This lesson is designed to be taught early in a ToK Course. It is designed to encourage students to question the veracity of their reality. It is a classic ToK / Psychology / Philosophy lesson, I include it here as help for teachers who may be new to teaching ToK.
Like all lessons posted here you should adapt this so that it is appropriate for your class group.
As a foundation of ToK the lesson relates to all AoKs and WoKs. The metaphor of the map is a metaphor to explain why AoKs exist, and what their weaknesses are.
for students to understand that Knowledge can be thought of like a map:
knowledge is a representation of reality.
there may be multiple representations of the same reality,
there may be multiple realities pertaining to the same representation.
Knowledge is constructed for specific purposes or functions.

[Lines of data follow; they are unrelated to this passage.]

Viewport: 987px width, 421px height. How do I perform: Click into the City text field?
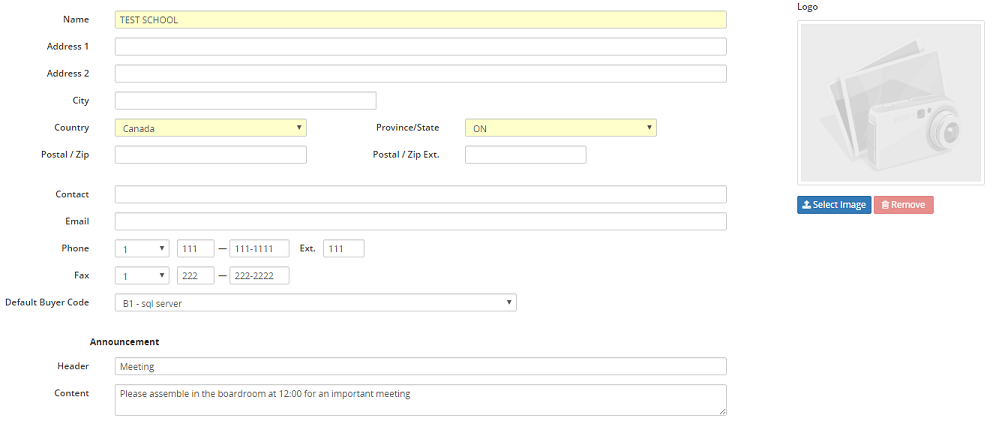[245, 100]
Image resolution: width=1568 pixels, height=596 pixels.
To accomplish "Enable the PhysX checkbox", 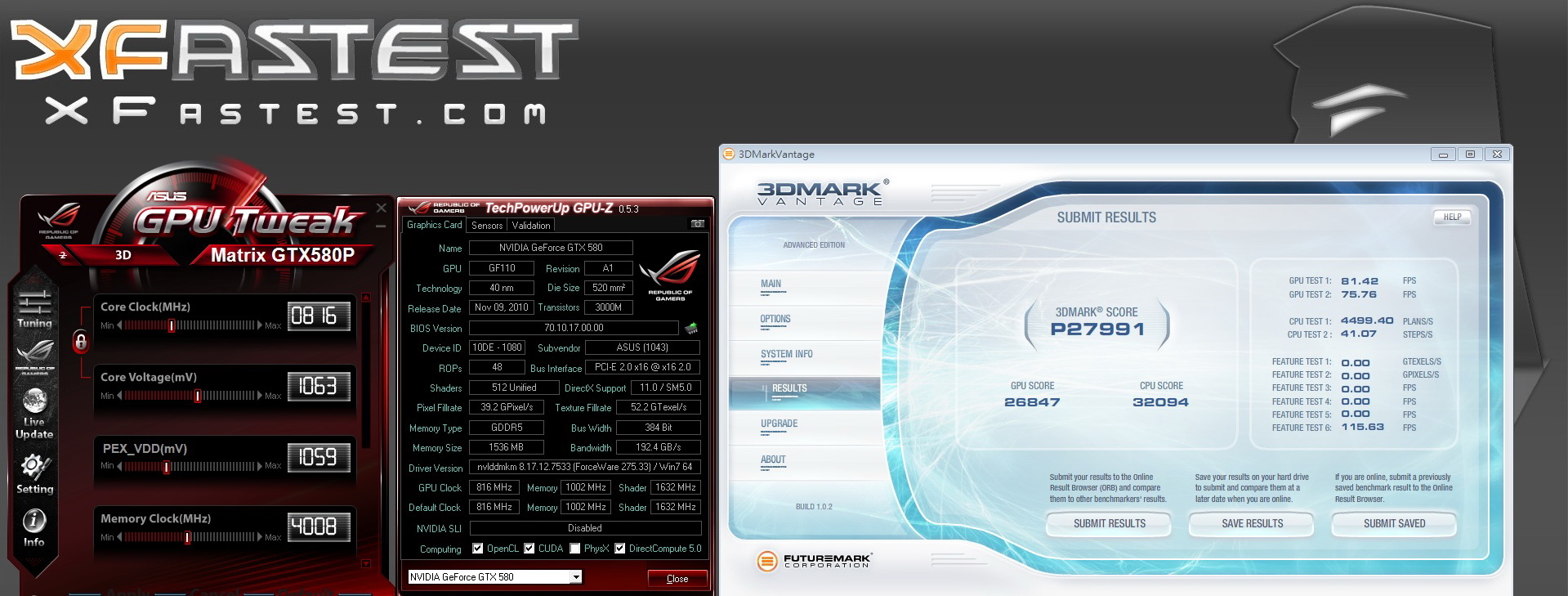I will (575, 549).
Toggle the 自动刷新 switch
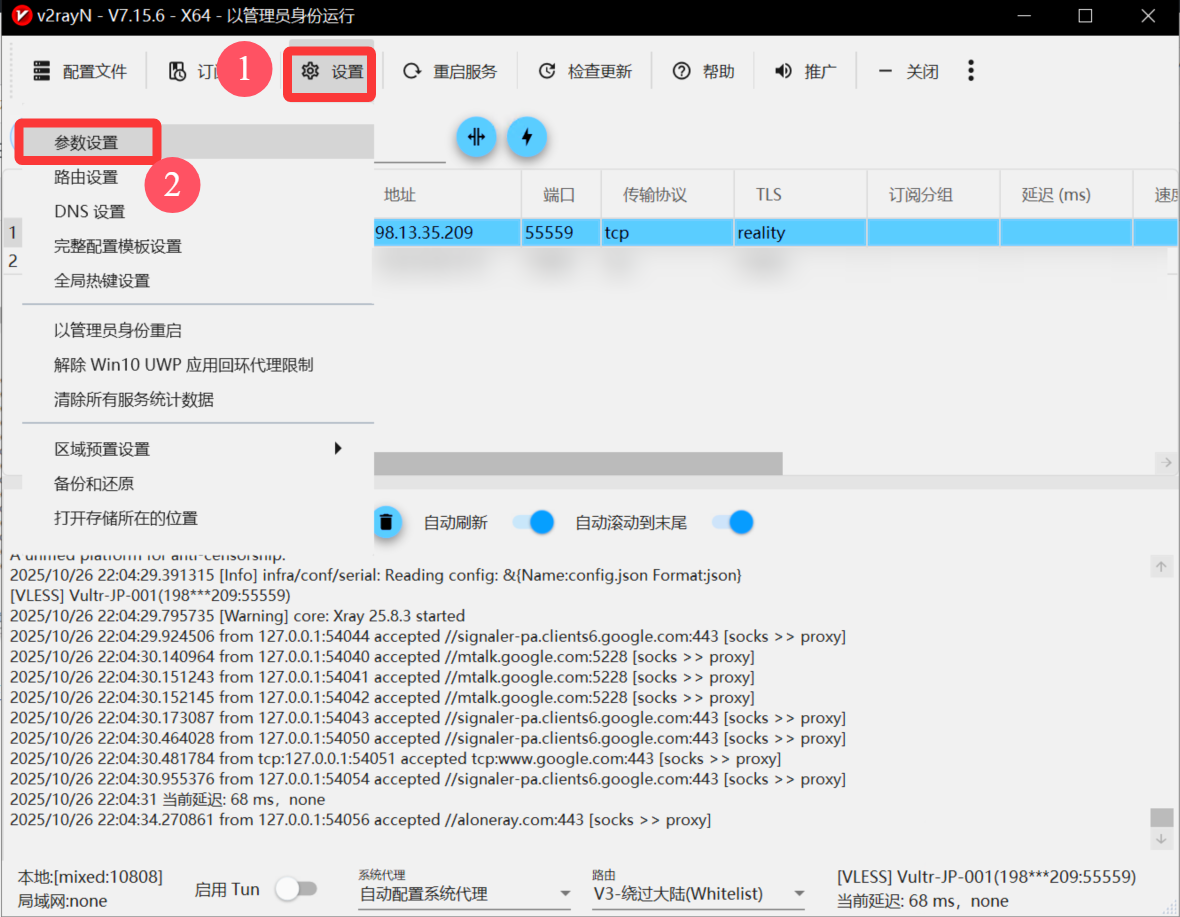1180x917 pixels. 533,522
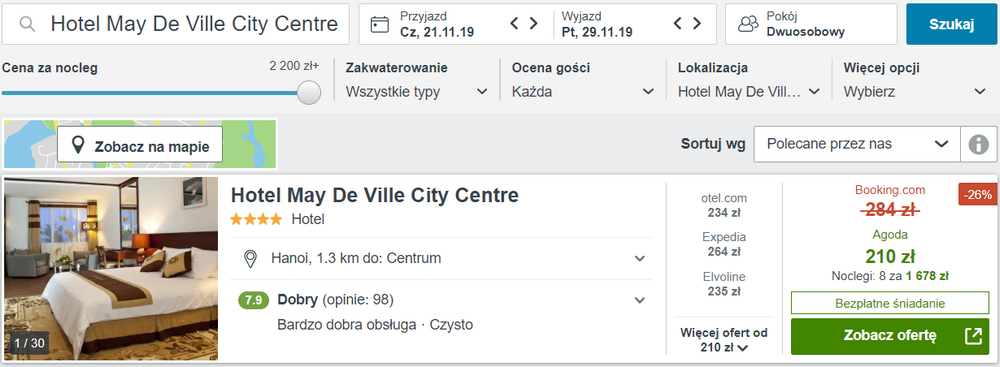Image resolution: width=1000 pixels, height=367 pixels.
Task: Go to previous arrival date
Action: pyautogui.click(x=515, y=24)
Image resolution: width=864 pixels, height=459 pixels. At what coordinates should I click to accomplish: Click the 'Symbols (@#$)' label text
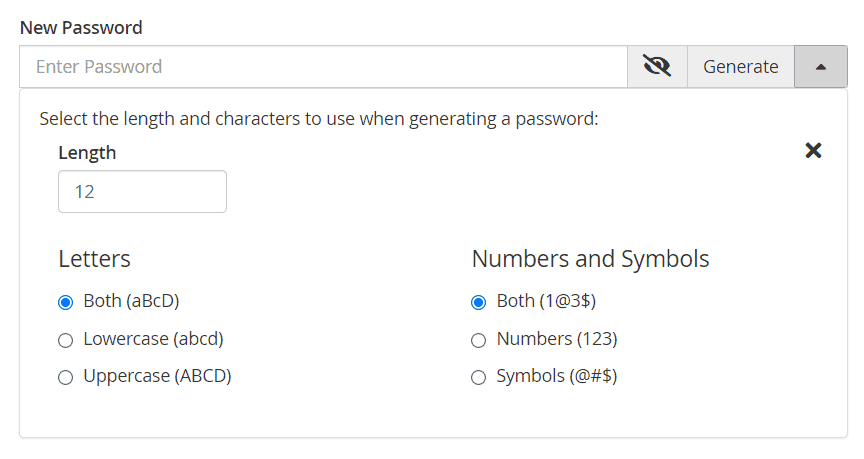pos(557,376)
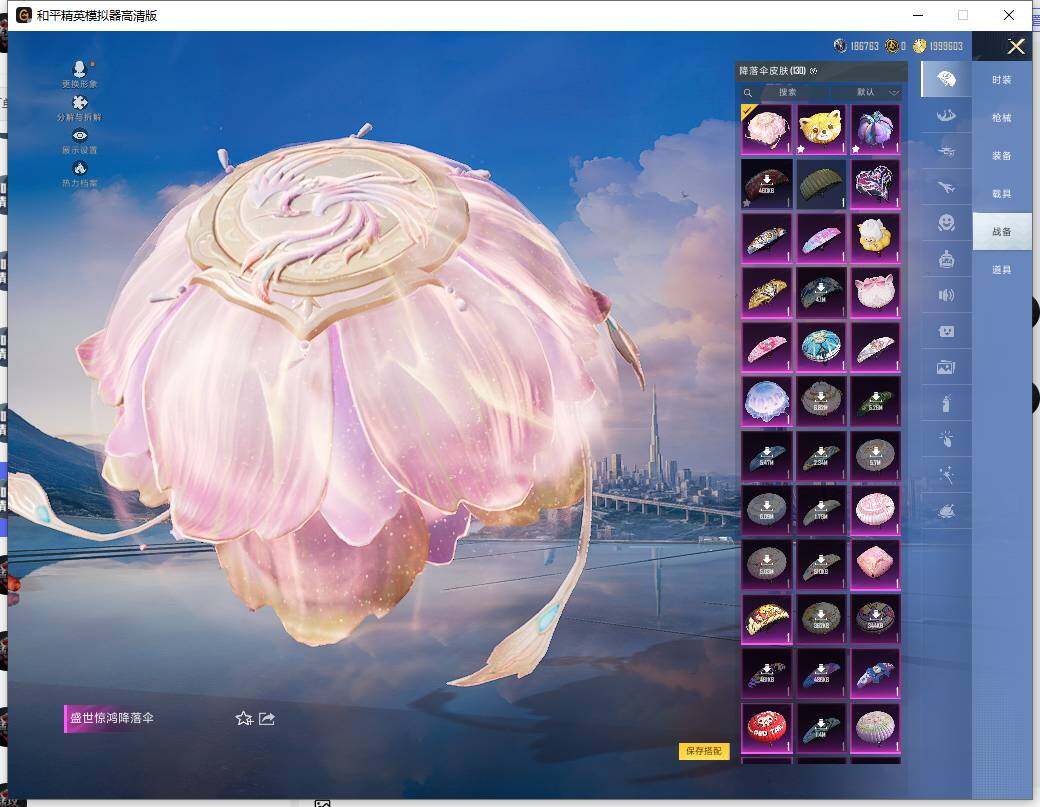Toggle the 展示设置 eye icon
Screen dimensions: 1040x807
point(80,135)
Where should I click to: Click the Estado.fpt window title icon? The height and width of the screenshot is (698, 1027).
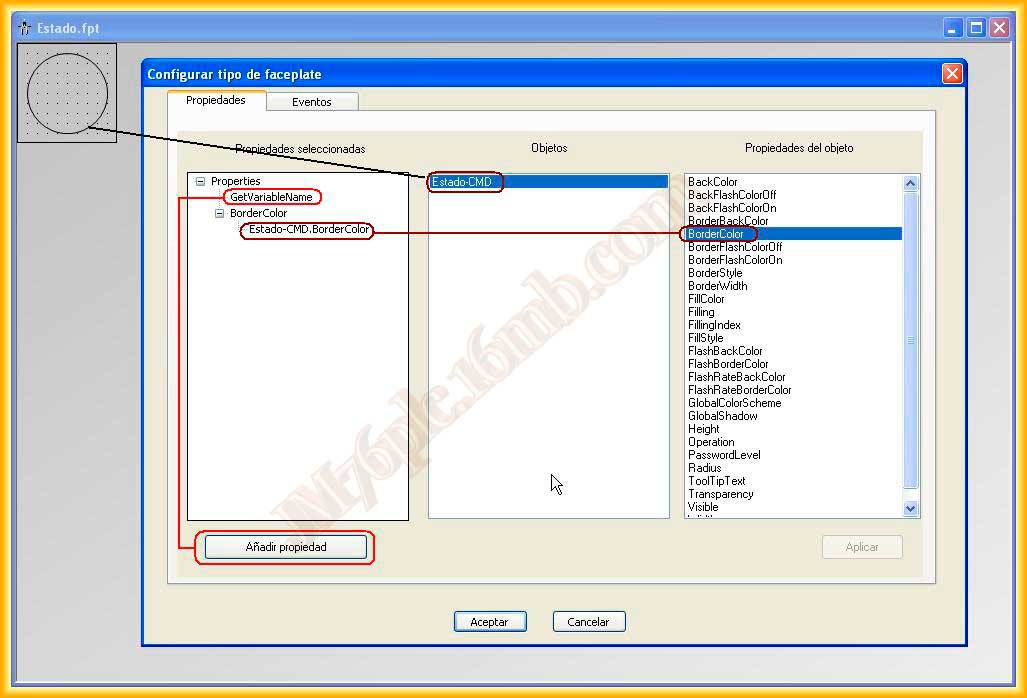coord(24,28)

The intended function of knowledge will shape that knowledge.
The process of construction of knowledge shapes the actual knowledge.
The mere possession of knowledge is not the same a knowing.
What we know does not define what there is to know (albeit the illusion of the knower).
This list could go on & on.
The Metaphor of the Map helps students to reify knowledge, to understand that knowledge is constructed and representative. Knowledge is also conditional, and contextual, just like a map.
Some of the lesson ideas here come from my erstwhile ToK teaching colleague Mr Gareth Stevens, check his site out for many other cool ideas.
1. Start with this YouTube video of 42 Magical Maps of the World.
2. Cool Presentation on the Metaphor of The Map
Students list things that they ‘know’. e.g. “I know….”:
that France exists, that Thailand is hot, that bottles are made of glass, that The Wizard of Oz is made up, etc etc
Students then classify their ‘knows’ by WoK. Language should be a big part of this / apparent.
Draw out the contrasts in WoKs.
3. Play the game Broken Telephone (once known, in less politically correct times, as Chinese Whispers).
exemplify that most knowledge is passed on knowledge, only known by 3rd hand, 4th hand etc etc.
4. Contrast Knowledge by experience with knowledge by description:
- What do I know through primary experience ?
- What do I know through secondary description ?
- Is one more informative than the other ?
5. Descriptive labels are arbitrary.
Descriptive labels need context, and contain symbolism.
6. Meaning is not fixed. Descriptive labels have multiple meanings.
7. Chomsky on language and meaning.
Video of Noam Chomsky discussing the use of language during the 1991 Gulf War.
8. Wittgenstein’s Language Games:
Our language defines our reality.
This essay is a good place to start (see the section on language games).
The School of Life YouTube Video on Wittgenstein.
Students to describe experiences for which there is not ‘a word’.
or if you have multi-lingual speakers ask them to list words / concepts which do not have direct translations to / from each language.